2010年から、「アラブの春」という革命運動が、中東、北アフリカで盛んになっていきました。2011年、その波は、シリアにも及びます。

シリアで内戦がはじまった。この時、シリアに海軍基地をもつロシアと、イランアサド現政権を支持しました(いまもしています)。

一方、欧米は、逆に「反アサド派」(イスラム国も含む)を支持しました。支持しただけでなく、「支援」したのですね。金と武器

この勢力図ですが、もう少し詳しくみてみましょう。「イスラム国」について読んだ本の中で、もっとも詳しかったのは、こちら。

●「イスラーム国」 アブドルバーリ・アトワーン著 (集英社インターナショナル)

この本(202p)によると、「反アサド派」を支援した国は11か国。すなわち、アメリカ、イギリス、ドイツ、フランス、イタリア、トルコ、サウジアラビア、ヨルダン、エジプト、アラブ首長国連邦、カタール。欧米以外は、「スンニ派イスラム教」の国々です。

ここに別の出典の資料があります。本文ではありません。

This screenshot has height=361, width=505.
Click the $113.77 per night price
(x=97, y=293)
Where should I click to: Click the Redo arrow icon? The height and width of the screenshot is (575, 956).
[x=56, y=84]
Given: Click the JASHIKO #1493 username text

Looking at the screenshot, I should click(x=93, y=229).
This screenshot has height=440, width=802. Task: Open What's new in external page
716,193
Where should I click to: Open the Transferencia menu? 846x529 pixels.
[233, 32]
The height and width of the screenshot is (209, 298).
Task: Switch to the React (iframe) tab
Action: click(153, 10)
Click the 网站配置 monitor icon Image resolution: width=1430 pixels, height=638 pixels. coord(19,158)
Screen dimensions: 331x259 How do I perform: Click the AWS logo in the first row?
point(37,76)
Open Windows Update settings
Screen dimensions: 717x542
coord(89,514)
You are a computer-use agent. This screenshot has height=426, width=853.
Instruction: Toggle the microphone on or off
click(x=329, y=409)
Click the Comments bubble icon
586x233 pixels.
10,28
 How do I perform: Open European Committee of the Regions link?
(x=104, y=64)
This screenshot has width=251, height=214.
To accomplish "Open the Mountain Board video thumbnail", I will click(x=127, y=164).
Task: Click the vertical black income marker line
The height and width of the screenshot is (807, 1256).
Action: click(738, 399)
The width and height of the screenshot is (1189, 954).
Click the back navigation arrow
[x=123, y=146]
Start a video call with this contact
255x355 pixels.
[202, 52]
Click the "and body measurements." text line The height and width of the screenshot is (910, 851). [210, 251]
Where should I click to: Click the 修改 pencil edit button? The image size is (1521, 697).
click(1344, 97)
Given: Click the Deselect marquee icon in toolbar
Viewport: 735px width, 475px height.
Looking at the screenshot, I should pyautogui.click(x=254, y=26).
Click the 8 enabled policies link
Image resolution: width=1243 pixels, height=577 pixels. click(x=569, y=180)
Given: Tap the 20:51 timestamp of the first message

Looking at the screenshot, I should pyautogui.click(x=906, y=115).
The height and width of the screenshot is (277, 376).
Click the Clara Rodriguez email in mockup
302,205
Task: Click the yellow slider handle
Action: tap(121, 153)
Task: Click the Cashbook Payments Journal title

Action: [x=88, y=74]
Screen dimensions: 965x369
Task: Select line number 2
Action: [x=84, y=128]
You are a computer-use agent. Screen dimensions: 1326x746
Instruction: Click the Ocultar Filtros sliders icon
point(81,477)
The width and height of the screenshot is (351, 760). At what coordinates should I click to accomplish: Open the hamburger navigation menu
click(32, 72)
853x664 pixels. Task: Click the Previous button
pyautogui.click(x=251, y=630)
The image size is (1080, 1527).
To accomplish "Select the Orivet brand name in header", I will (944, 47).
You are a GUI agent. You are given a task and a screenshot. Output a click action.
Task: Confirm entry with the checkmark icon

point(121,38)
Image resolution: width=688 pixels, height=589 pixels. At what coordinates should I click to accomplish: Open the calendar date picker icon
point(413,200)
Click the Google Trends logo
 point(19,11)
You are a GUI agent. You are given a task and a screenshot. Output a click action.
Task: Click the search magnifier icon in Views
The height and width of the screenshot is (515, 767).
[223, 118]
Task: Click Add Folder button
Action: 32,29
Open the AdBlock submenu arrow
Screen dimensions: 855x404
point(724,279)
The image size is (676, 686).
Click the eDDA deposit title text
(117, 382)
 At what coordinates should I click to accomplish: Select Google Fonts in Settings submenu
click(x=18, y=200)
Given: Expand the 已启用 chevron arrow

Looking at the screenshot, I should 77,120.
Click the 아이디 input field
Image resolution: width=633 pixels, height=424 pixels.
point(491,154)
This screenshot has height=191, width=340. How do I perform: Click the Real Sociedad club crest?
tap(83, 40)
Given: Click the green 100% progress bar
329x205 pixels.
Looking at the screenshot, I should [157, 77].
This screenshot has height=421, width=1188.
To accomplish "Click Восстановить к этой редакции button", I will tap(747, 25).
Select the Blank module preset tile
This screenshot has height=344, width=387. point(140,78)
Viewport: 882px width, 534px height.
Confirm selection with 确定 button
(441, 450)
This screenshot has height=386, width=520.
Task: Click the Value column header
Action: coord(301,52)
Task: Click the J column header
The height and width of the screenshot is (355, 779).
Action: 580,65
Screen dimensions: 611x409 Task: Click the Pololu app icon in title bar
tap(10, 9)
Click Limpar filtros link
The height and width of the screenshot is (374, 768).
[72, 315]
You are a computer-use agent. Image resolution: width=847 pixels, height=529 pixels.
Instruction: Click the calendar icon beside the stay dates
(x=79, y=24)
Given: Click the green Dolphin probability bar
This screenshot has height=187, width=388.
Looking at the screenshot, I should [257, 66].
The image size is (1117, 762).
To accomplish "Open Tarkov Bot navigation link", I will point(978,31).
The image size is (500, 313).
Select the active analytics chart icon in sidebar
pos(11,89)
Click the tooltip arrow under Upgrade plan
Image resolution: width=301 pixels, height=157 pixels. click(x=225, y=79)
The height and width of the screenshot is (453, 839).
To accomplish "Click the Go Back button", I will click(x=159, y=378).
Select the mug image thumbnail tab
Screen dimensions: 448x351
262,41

アサドを支援するイランは、「シーア派」。シリアは、「スンニ派多数」ですが、アサド自身は「シーア派」の一派とされる「アラウィー派」。つまり、「スンニ派」と「シーア派」の対立も深くかかわっているのですね。

この本によると、「反アサド派」をもっとも多く支援したのは、「サウジアラビア」「カタール」となっています。

サウディアラビアとカタールが革命勢力に資金、武器支援を行った。

 

「ニューヨーク・タイムス」は、2012年1月、カタールが武器を貨物機に載せてトルコに運び、革命勢力に供与していたと報じた。

 

サウディアラビアも軍用機でミサイルや迫撃砲、機関銃、自動小銃をヨルダン、トルコに運び、シリア国内に送り込んでいた。

 

非公式の情報に基づけば、サウディアラビアは50億USドル(約6,150億円)を、武器支援などのシリア反体制派支援にに費やしたという。  (203~204p)

これは、アメリカの支持、あるいは黙認のもとで行われたことでしょう。こうして、当時欧米+スンニ派諸国が支持、支援する「反アサド派」に属していた「イスラム国」は、強力になっていったのです。

普通の人たちは、こういう背景を知らないので、「なんかイスラム国って突然出てきて、あっという間にイラクとシリアの広大な地域を支配して。いったいなんなんだ????」と不思議に思うのです。

さて、2013年9月、アメリカは、「シリア・アサド政権攻撃」を中止。「化学兵器破棄」を条件に、アサド政権の延命に同意します。さらに、オバマは宿敵イランとの和解に動き、2015年7月の「核合意」にむかっていった。

サウジアラビアは、アメリカの変節に激怒。両国の関係は、悪化しました。そして、シリア、イランとの和解は、アメリカ、イスラエル関係にも深刻な打撃を与えています。